フィリオラの方を見ると、こちらを見て軽くウィンクをしてくれた。
本当に気が利く愛娘だ。
後でいい子いい子してあげなきゃ・・・!
「・・・リオラっち?どしたの?」
「いや、ヨスミを助けたはずが何故か悪寒が走ったの・・・。」
「ささ、御2人とも。こちらへどうぞ。」
ハルネに通され、レイラとヨスミは席に着く。
そこへいつの間にか帰ってきたドヴァが着替え終えて部屋に入ってきた。
「おお、来たか。なんじゃ、込み入った話でもしてたのか?」
「ああ。少し熱が入ってしまったな・・・。」
「がーっはははは!そりゃあ結構!それじゃあ食べるとするか!我が妻ロニャンの作る料理は絶品だからな!是非とも堪能してくれ!」
「もー、あんたったら!さあさ、客人も・・・ほら、たーんとお食べ!」
ロニャンの声に合わせ、ヨスミたちは手を合わせて一言” いただきます ”と掛け声と共に食事を始めた。

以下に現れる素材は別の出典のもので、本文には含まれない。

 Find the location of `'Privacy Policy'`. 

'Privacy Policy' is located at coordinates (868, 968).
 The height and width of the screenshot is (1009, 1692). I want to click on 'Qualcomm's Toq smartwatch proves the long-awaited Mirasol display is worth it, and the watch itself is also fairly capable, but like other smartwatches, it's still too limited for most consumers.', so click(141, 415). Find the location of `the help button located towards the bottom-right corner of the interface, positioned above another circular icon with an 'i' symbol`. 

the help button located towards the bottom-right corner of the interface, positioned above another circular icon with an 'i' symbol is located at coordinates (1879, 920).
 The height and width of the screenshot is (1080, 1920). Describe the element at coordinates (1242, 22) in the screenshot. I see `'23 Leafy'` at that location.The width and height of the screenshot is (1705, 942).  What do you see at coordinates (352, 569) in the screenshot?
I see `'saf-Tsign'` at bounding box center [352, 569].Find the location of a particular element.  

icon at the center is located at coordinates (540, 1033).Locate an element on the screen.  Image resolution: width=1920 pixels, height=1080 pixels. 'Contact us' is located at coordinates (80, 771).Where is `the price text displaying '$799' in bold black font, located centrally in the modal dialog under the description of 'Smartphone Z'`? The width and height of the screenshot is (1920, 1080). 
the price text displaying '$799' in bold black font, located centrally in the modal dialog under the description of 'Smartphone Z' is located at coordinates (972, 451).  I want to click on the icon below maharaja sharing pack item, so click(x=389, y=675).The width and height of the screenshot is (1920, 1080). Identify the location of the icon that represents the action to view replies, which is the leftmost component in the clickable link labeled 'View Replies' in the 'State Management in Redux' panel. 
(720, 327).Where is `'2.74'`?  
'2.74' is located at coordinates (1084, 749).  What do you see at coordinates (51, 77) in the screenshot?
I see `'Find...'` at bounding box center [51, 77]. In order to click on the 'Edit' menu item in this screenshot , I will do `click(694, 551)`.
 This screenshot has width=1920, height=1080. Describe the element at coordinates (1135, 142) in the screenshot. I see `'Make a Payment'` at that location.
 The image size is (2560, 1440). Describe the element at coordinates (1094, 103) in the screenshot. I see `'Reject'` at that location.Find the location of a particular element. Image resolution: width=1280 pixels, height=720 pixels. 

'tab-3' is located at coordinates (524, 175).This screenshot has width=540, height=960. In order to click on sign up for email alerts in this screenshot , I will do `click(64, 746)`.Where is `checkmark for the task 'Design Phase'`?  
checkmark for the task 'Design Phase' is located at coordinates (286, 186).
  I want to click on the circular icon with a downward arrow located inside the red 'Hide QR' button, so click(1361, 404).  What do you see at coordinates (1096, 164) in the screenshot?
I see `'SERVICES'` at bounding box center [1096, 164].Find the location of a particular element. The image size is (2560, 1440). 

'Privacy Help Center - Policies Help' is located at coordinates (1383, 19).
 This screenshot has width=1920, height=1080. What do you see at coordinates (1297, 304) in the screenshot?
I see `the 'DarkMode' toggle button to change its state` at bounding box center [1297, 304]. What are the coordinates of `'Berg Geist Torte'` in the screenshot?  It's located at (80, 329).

その光景を驚愕な目で見ていたドヴァは思わずフィリオラへ問いかける。
「あ、姐さん。今のは一体なんなんです・・・?」
「え?ああ、今のこれ?」
「そうです、そうです。そのいただき・・・なんたらってやつ。」
「まー・・・いわゆる形式みたいなものよ。食事に使われた食材に感謝し、命に感謝し、こうして美味しくいただけることに感謝、敬意を示す形でやっているのよ。」
「へぇ~・・・、食材に感謝を、ねえ。そんなの考えたこともなかった・・・。えと、こうして・・・いただきます。」
「い、いただきます・・・」
「いただます!」
ドヴァに続いて妻のロニャン、チーニャもぎこちない動きで手を合わせ、いただきますと唱える。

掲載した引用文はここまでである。